I am using Express 4 to host my AngularJS app on my backend, with Nginx as my frontend server. However html5 mode does not seem to work, as I will get a Cannot /GET error when I try to enter the page link (e.g. http://localhost/login) via the browser. Is there any routing configuration I need to do for my Express/Nginx? Here's my config code:
Express 4:
var express = require('express'),
app = express(),
server = require('http').Server(app),
bodyParser = require('body-parser'),
db = require('./db'),
io = require('./sockets').listen(server),
apiRoutes = require('./routes/api'),
webRoutes = require('./routes/web');
app.use(bodyParser.json());
app.use(bodyParser.urlencoded({
extended: true
}));
app.use('/api', apiRoutes);
app.use(express.static(__dirname + '/public'));
server.listen(3000, function() {
console.log('Listening on port %d', server.address().port);
});
AngularJS:
'use strict';
var nodeApp = angular.module('nodeApp',['ngRoute']);
nodeApp.config(function($routeProvider, $locationProvider, $controllerProvider) {
$routeProvider.when('/', {
templateUrl: 'partials/home.html'
}).when('/login', {
templateUrl: 'partials/login.html'
});
$locationProvider.html5Mode(true);
nodeApp.controllerProvider = $controllerProvider;
});
Nginx:
# the IP(s) on which your server is running
upstream test-app {
server 127.0.0.1:3000;
}
# the nginx server instance
server {
listen 0.0.0.0:80;
server_name test-app.cloudapp.net;
access_log /var/log/nginx/test-app.log;
# pass the request to the nodejs server with correct headers
location / {
proxy_http_version 1.1;
proxy_set_header Upgrade $http_upgrade;
proxy_set_header Connection "upgrade";
proxy_set_header X-Real-IP $remote_addr;
proxy_set_header X-Forwarded-For $proxy_add_x_forwarded_for;
proxy_set_header Host $http_host;
proxy_set_header X-Nginx-Proxy true;
proxy_pass http://test-app/;
proxy_redirect off;
}
}
I'm assuming you are using a "single page" angular app, so one html page that uses ng-view to load all the other partials.

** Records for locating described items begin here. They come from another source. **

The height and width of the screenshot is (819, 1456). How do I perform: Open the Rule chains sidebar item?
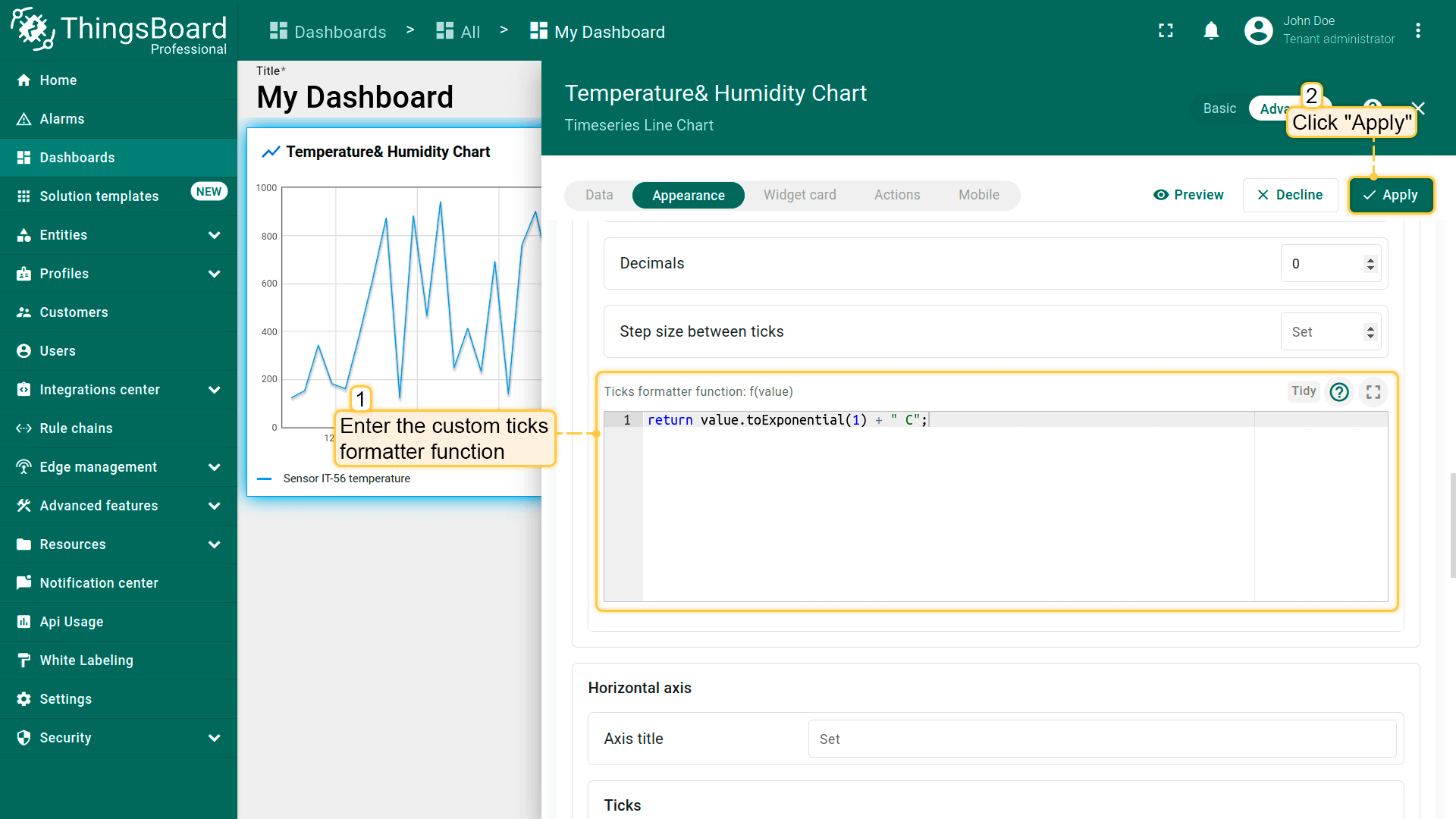point(76,428)
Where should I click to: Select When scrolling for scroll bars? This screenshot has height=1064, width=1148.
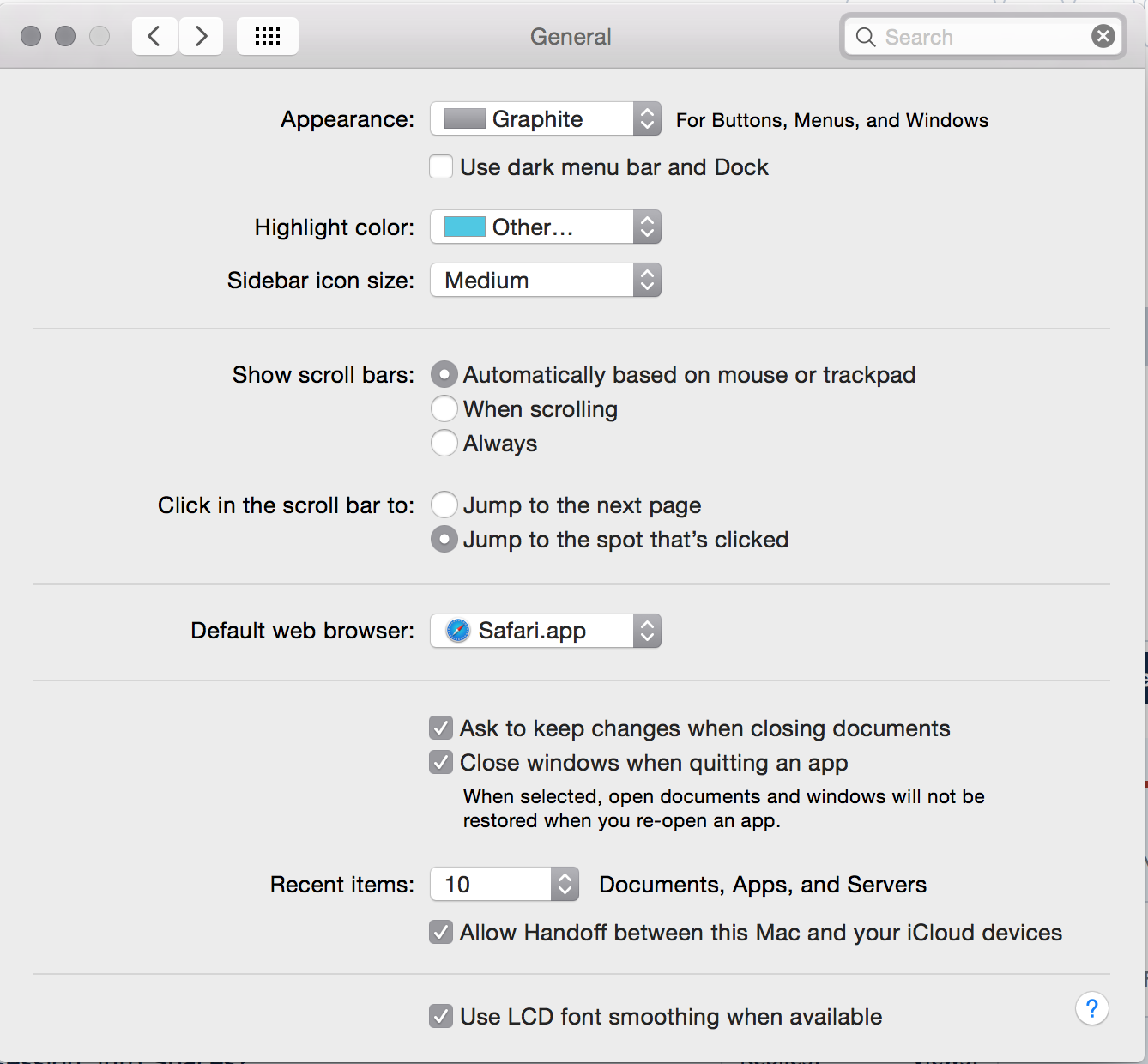444,408
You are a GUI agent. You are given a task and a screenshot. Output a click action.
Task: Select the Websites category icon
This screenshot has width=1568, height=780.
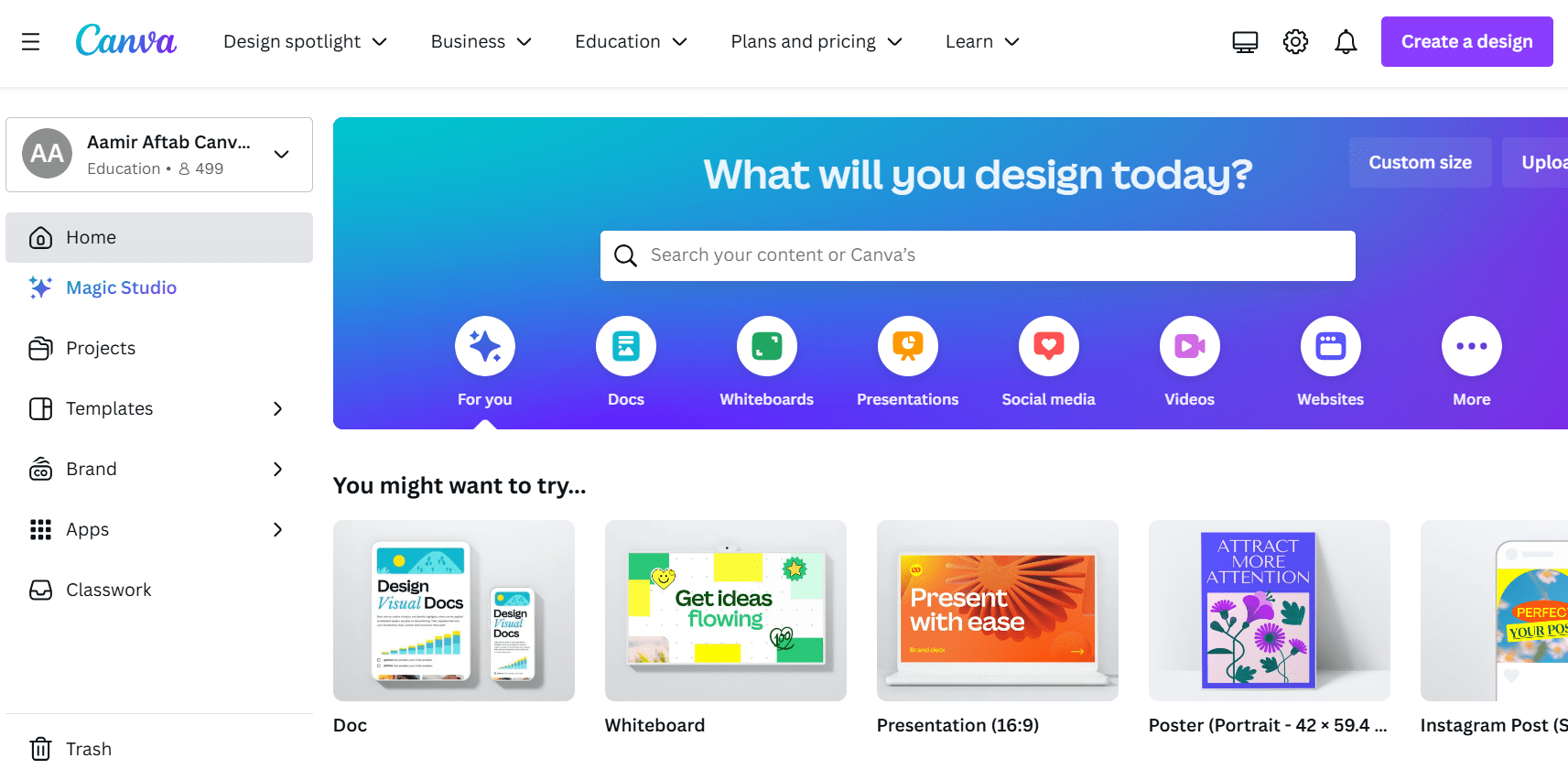[1331, 346]
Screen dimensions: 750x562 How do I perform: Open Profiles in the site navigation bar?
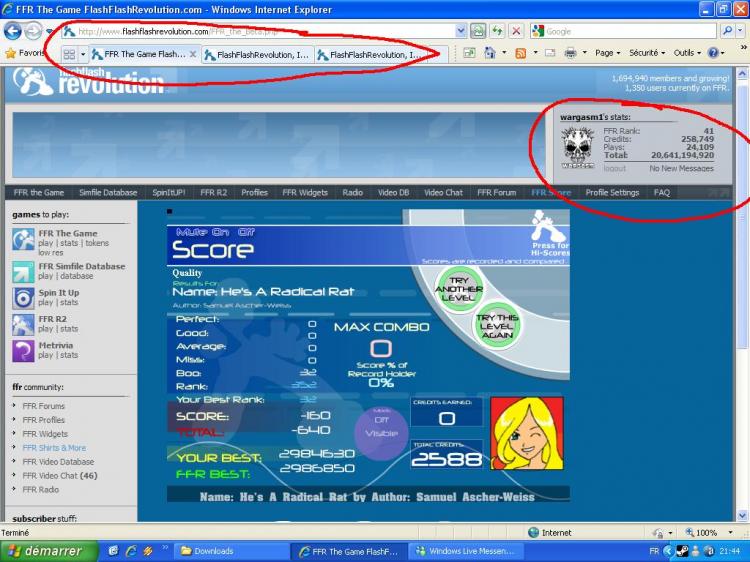click(x=254, y=192)
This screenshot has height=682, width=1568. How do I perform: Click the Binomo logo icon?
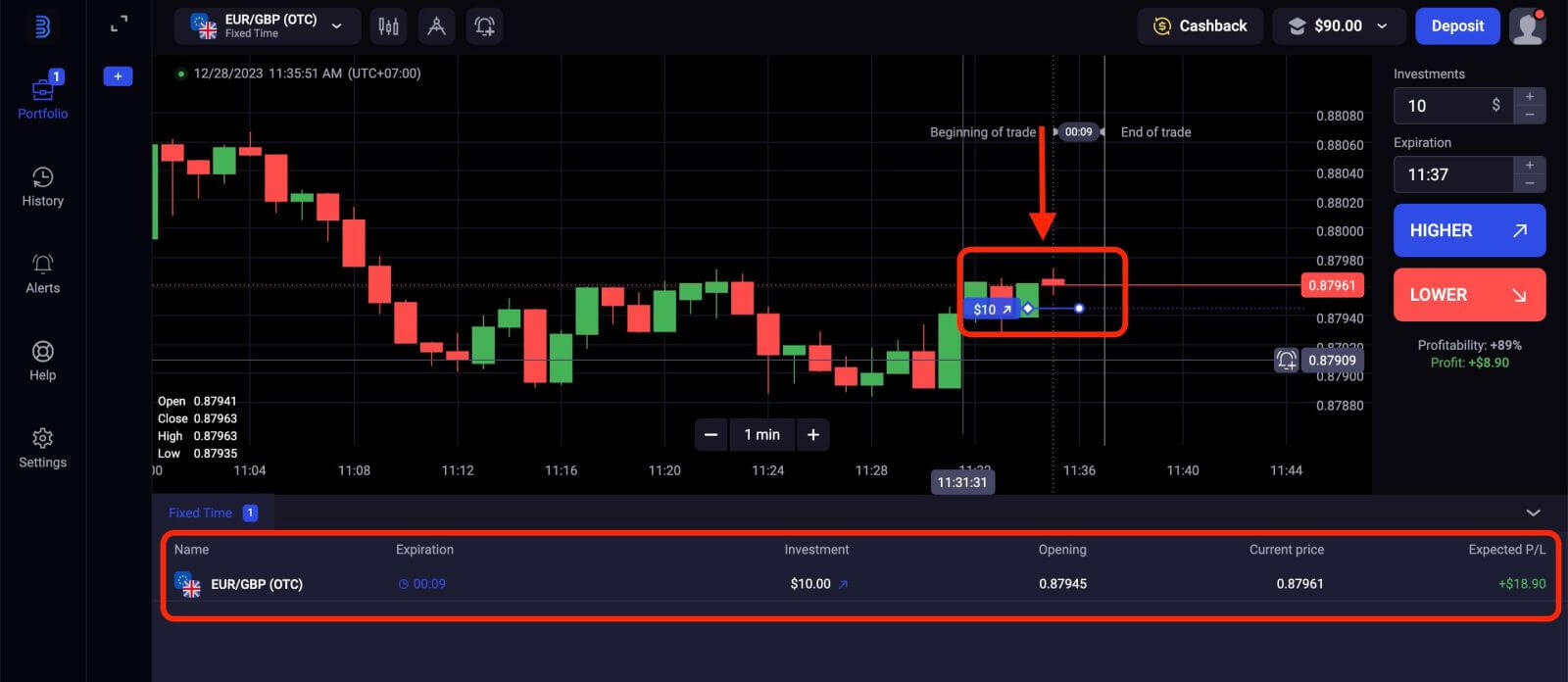point(42,26)
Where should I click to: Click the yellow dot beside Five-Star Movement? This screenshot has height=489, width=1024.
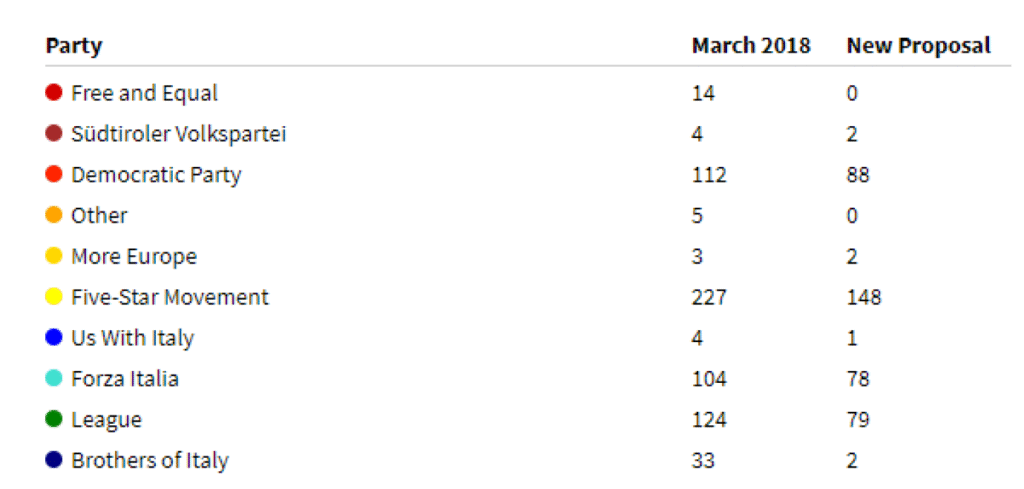(54, 297)
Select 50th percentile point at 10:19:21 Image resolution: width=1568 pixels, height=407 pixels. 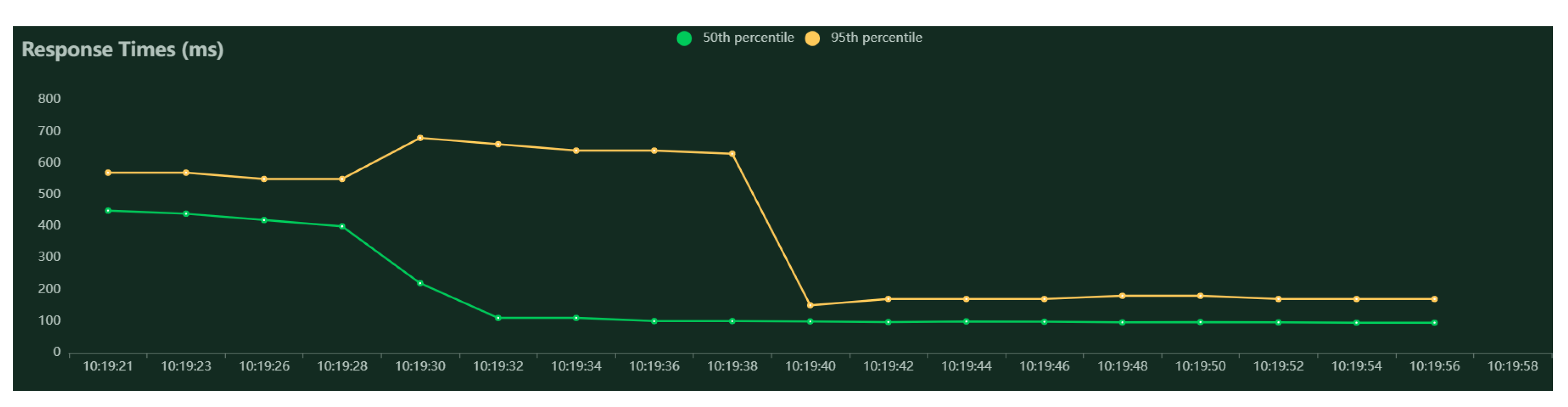tap(108, 211)
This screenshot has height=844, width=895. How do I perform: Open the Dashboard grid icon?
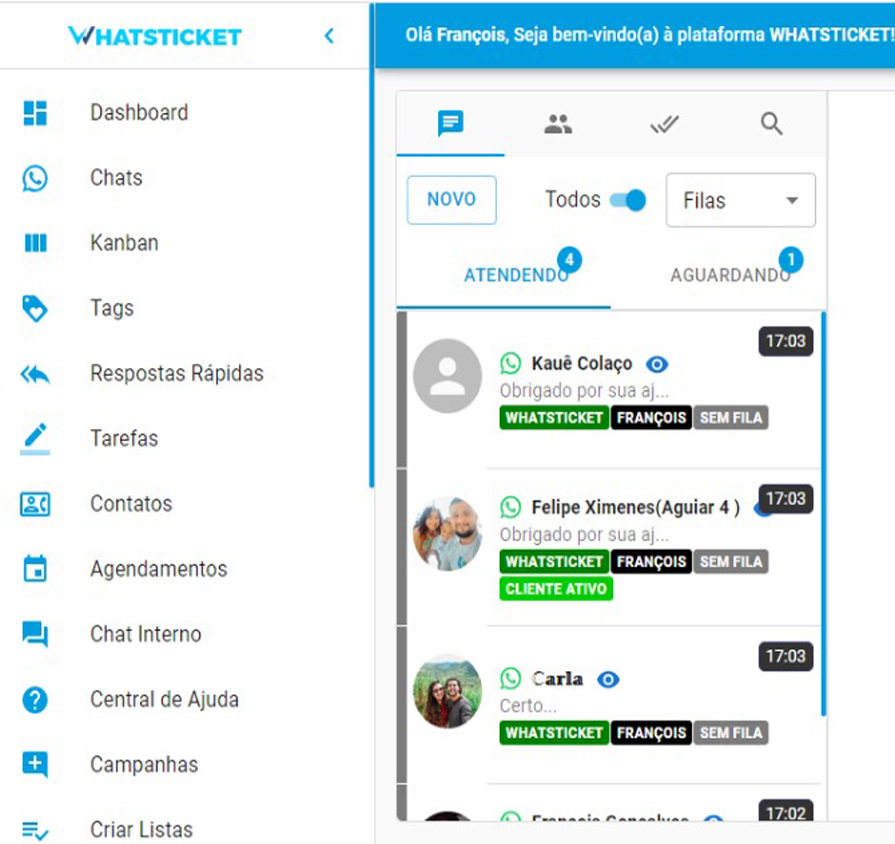pos(35,112)
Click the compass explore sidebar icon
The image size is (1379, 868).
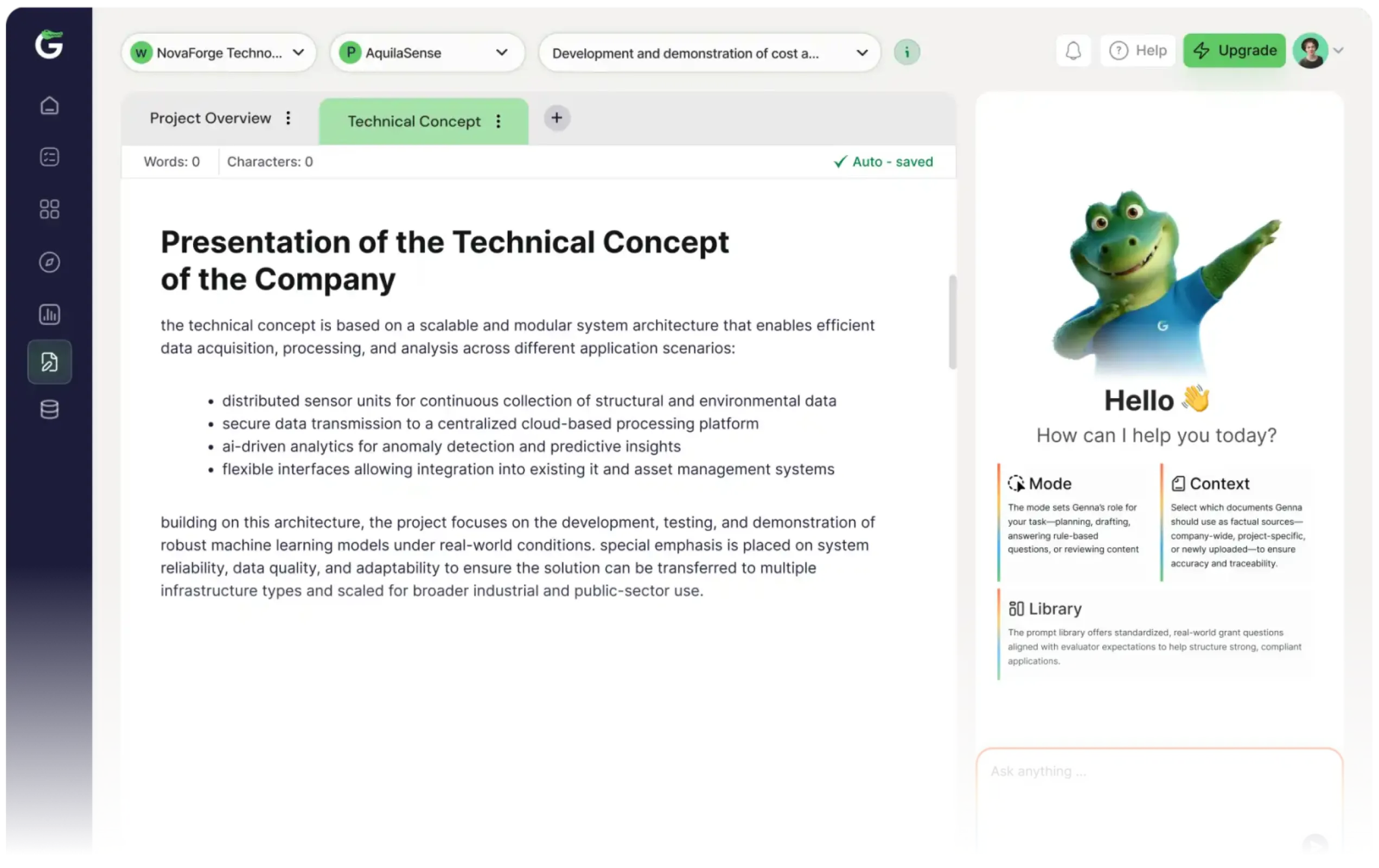[49, 261]
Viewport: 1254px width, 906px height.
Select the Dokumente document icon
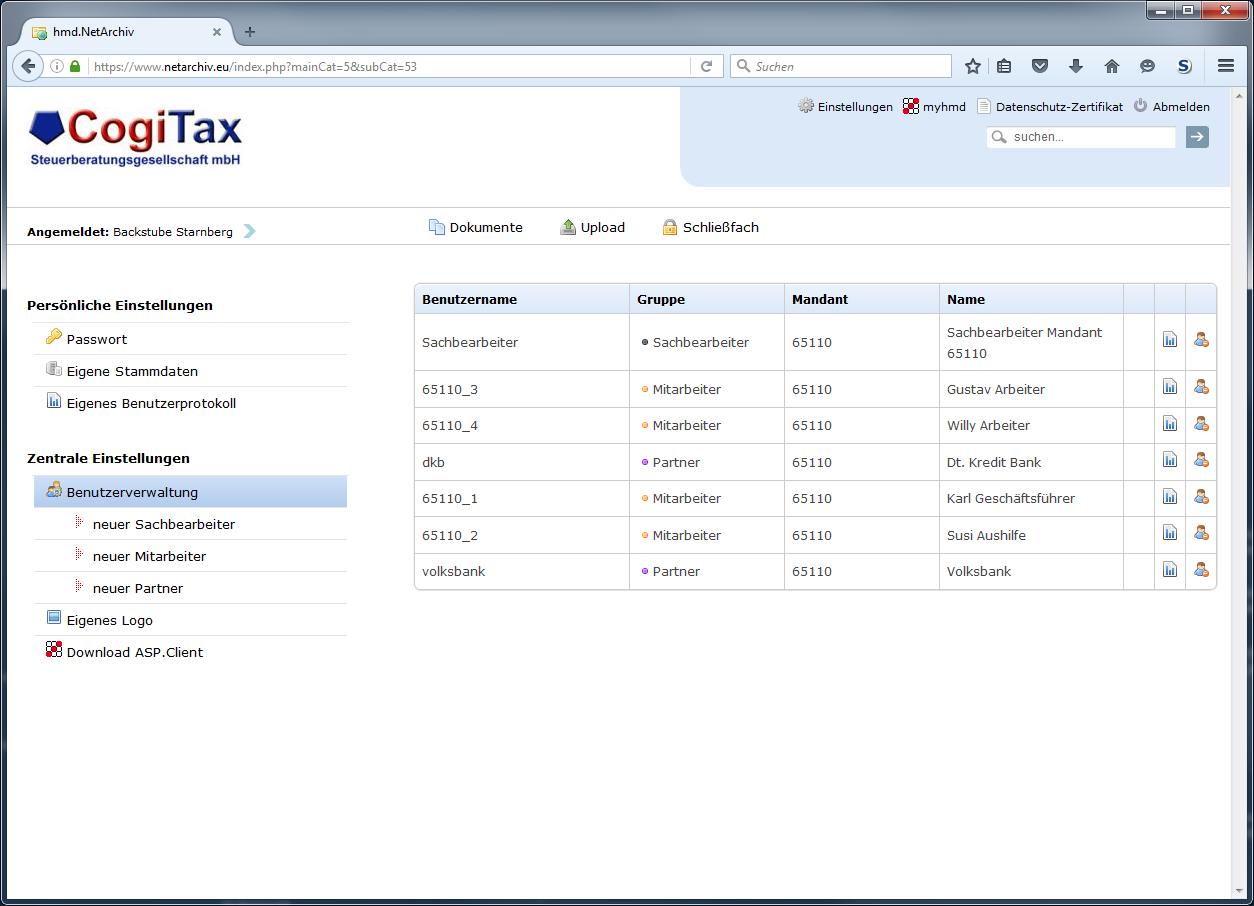[x=437, y=227]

In this case you need to do something like this:
Express 4:
var express = require('express'),
app = express(),
server = require('http').Server(app),
bodyParser = require('body-parser'),
db = require('./db'),
io = require('./sockets').listen(server),
apiRoutes = require('./routes/api'),
webRoutes = require('./routes/web');
app.use(bodyParser.json());
app.use(bodyParser.urlencoded({
extended: true
}));
app.use('/api', apiRoutes);
app.use(express.static(__dirname + '/public'));
// Here's the new code:
app.use('/*', function(req, res){
res.sendfile(__dirname + '/public/index.html');
});
server.listen(3000, function() {
console.log('Listening on port %d', server.address().port);
});
The problem you're facing is that even though you have routes setup for '/login' before the routes are fired they need to be loaded. So the server tries to find a match for the route '/login' which it can't returning the 404. In the case of single page angular apps all the routes you use in routing must be caught by a route, app.get('/*', ... in this case, and then return the main angular.js html page. Note that this is the last call so it will be evaluated last, if you put it first it will prevent all the subsequent rules from running as express just runs the handler for the first rule it encounters.